Ade menegaskan, pihak yang diduga mendanai atau menggerakkan isu tersebut juga harus ditelusuri lebih jauh. Ia bahkan mendorong agar jika ada unsur aliran dana, penanganannya bisa dikaitkan dengan tindak pidana pencucian uang.
"Usut segera siapa yang mendanai ini harus diproses, kalau perlu terapkan pasal TPPU, karena ada dana yang saya dengar, segelintir di media sosial, ini harus diusut tuntas," katanya di Jakarta, Senin.
Selain itu, Ade juga menyampaikan bahwa dirinya memenuhi panggilan penyidik Subdit Kamneg Ditreskrimum Polda Metro Jaya terkait proses hukum yang sedang berjalan, termasuk permohonan penghentian penyidikan serta upaya restorative justice dari salah satu tersangka.

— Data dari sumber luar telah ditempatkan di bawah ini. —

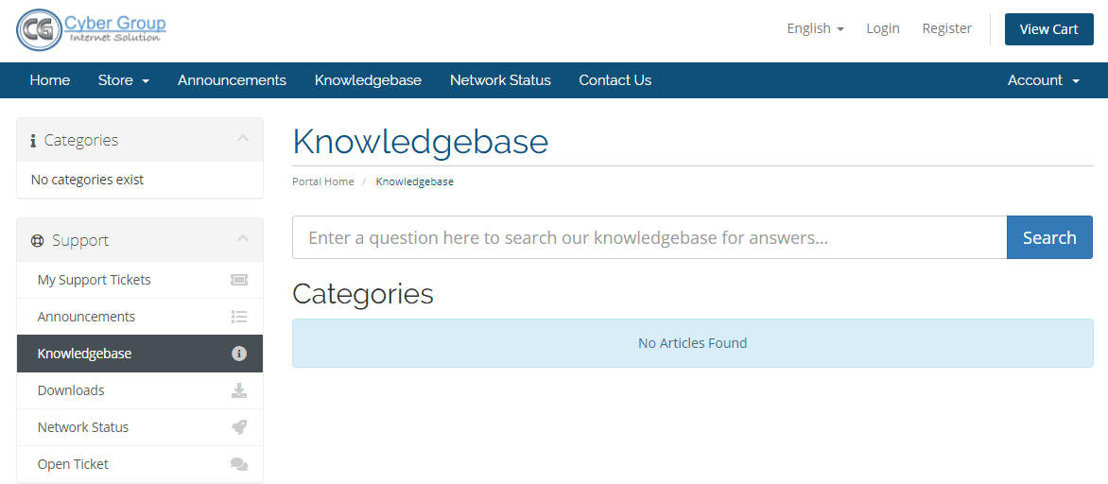Follow the Portal Home breadcrumb link

pyautogui.click(x=323, y=182)
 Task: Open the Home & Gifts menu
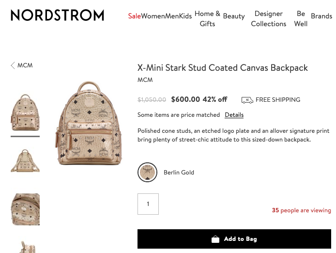tap(207, 18)
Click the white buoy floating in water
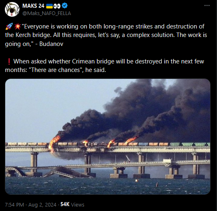Screen dimensions: 217x211 (x=137, y=181)
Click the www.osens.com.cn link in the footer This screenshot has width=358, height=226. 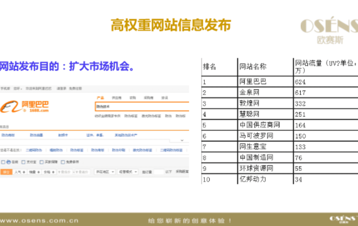pyautogui.click(x=40, y=221)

Ia menyebut pemanggilan itu berkaitan dengan upaya mediasi atau penyelesaian perkara secara non-litigasi yang diajukan tersangka Rismon Hasiholan Sianipar.
"Hari ini kedatangan kami, dipanggil oleh penyidik Polda Metro Jaya dalam rangka RJ atau Restoratif Justice," katanya.
Ade juga menilai Rismon telah menyadari kesalahan dan mendorong agar yang bersangkutan berani membuka pihak yang disebut sebagai penggerak utama di balik kasus ini.
Ia menantang agar semua pihak yang terlibat tidak hanya berada di balik layar, tetapi juga memberikan klarifikasi secara terbuka kepada publik.
Sementara itu, Polda Metro Jaya membenarkan bahwa Rismon bersama kuasa hukumnya telah mengajukan permohonan restorative justice dan saat ini masih dalam proses fasilitasi oleh penyidik.
Di sisi lain, Wakil Presiden Gibran Rakabuming Raka turut merespons perkembangan kasus ini dengan menyinggung pentingnya saling memaafkan di bulan Ramadan.
Ia juga mengapresiasi langkah klarifikasi yang dilakukan Rismon serta kesediaannya untuk meninjau kembali pernyataan yang sebelumnya beredar di publik.